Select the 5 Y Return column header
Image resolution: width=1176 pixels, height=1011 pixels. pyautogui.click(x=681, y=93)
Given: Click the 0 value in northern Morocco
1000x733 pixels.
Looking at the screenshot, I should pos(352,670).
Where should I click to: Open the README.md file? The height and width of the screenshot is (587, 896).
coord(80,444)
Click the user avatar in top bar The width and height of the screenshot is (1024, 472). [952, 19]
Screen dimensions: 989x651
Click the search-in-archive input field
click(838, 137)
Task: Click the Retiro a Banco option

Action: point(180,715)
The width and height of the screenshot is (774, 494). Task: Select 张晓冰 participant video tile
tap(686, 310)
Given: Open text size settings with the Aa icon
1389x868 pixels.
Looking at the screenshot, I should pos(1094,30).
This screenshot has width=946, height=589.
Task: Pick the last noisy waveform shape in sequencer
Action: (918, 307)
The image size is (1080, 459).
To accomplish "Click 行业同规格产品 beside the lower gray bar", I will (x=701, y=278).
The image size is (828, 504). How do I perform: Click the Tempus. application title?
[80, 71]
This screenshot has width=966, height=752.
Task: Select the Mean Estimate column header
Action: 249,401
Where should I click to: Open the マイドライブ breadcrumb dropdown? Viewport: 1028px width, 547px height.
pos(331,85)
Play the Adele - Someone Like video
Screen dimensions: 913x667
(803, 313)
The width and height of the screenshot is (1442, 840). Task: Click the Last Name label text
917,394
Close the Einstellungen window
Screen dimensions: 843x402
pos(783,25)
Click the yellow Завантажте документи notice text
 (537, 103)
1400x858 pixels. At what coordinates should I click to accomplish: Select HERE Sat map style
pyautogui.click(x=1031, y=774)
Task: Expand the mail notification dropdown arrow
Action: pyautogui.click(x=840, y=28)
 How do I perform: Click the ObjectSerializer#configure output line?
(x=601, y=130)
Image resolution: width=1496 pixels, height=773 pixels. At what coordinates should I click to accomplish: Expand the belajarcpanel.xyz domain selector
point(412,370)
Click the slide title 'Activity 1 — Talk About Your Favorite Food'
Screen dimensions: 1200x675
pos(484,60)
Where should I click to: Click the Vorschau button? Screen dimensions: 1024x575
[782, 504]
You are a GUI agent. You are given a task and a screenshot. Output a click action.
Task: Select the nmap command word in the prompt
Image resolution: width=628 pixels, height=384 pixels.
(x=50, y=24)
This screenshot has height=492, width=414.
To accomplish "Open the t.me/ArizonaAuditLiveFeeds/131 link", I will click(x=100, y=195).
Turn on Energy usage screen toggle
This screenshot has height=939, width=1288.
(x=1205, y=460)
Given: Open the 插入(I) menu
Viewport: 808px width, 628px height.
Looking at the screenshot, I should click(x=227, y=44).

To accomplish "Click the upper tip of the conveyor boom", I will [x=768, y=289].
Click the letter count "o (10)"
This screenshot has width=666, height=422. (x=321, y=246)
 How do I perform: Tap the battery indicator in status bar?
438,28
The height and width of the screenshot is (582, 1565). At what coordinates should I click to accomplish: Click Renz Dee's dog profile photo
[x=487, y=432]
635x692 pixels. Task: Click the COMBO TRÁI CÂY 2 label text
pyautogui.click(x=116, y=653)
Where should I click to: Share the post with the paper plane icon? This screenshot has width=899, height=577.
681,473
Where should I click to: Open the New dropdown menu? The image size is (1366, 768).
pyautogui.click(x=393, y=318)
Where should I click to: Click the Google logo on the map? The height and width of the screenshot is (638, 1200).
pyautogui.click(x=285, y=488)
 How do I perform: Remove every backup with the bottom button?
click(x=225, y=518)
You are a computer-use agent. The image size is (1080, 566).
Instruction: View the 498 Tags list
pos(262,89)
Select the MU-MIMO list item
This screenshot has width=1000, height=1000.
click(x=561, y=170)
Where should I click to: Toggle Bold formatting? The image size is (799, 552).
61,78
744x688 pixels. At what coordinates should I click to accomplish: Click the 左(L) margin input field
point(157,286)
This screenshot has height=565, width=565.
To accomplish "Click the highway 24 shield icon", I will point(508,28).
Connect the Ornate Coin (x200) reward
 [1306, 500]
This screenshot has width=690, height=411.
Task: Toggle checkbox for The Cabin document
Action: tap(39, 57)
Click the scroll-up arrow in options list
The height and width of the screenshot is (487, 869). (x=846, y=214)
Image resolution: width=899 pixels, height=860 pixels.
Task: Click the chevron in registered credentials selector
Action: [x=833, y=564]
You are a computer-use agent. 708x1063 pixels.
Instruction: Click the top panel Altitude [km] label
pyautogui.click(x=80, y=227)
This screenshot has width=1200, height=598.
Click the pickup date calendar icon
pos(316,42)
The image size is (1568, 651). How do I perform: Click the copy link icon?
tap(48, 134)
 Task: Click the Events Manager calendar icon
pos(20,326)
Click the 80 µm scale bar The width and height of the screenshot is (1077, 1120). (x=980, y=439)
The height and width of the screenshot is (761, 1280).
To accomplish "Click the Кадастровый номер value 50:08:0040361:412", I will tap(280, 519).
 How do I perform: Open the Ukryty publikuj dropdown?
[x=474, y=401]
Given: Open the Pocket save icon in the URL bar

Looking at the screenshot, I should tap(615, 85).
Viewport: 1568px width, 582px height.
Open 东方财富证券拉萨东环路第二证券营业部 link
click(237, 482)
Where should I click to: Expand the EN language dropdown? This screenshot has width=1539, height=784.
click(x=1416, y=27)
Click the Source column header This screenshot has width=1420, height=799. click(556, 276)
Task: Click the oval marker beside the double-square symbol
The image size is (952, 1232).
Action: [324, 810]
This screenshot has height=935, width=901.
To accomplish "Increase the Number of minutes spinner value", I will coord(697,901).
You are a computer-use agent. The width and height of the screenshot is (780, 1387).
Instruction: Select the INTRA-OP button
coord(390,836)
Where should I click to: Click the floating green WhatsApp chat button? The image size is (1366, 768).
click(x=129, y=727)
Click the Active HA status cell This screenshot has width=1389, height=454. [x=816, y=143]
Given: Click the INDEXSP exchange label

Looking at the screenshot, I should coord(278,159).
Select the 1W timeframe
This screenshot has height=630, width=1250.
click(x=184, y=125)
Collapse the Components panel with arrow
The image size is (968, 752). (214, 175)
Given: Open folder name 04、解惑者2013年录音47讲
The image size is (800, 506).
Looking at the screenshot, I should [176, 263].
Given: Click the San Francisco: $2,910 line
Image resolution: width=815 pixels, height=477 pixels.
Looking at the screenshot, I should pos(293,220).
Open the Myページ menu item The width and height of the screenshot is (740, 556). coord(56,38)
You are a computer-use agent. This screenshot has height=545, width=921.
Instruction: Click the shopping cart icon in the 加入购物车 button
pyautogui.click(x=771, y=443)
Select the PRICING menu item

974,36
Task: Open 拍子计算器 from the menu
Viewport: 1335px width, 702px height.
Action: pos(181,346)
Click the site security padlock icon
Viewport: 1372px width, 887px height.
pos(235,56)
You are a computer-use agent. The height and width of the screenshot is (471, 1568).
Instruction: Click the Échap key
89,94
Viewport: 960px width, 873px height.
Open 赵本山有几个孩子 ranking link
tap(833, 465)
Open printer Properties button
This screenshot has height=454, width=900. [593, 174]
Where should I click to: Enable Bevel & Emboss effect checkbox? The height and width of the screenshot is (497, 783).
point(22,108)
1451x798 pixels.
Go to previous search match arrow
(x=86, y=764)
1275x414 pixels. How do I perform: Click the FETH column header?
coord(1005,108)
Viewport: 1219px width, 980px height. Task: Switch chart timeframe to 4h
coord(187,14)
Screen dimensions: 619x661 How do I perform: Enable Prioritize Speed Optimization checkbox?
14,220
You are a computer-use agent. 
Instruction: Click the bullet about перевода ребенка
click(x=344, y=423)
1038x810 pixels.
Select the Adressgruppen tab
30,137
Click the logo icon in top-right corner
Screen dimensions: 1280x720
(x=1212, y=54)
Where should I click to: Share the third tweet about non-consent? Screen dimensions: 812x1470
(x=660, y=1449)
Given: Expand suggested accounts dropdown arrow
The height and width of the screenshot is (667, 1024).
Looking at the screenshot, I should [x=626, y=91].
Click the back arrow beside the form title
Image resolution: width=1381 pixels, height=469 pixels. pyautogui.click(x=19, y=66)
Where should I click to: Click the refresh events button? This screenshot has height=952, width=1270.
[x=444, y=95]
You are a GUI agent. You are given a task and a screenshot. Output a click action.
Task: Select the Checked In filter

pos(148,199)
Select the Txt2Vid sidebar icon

* * *

### Instructions for the task
Answer with a number alone: how many lines of the records contain the string "value"?

### Solution to this exercise
3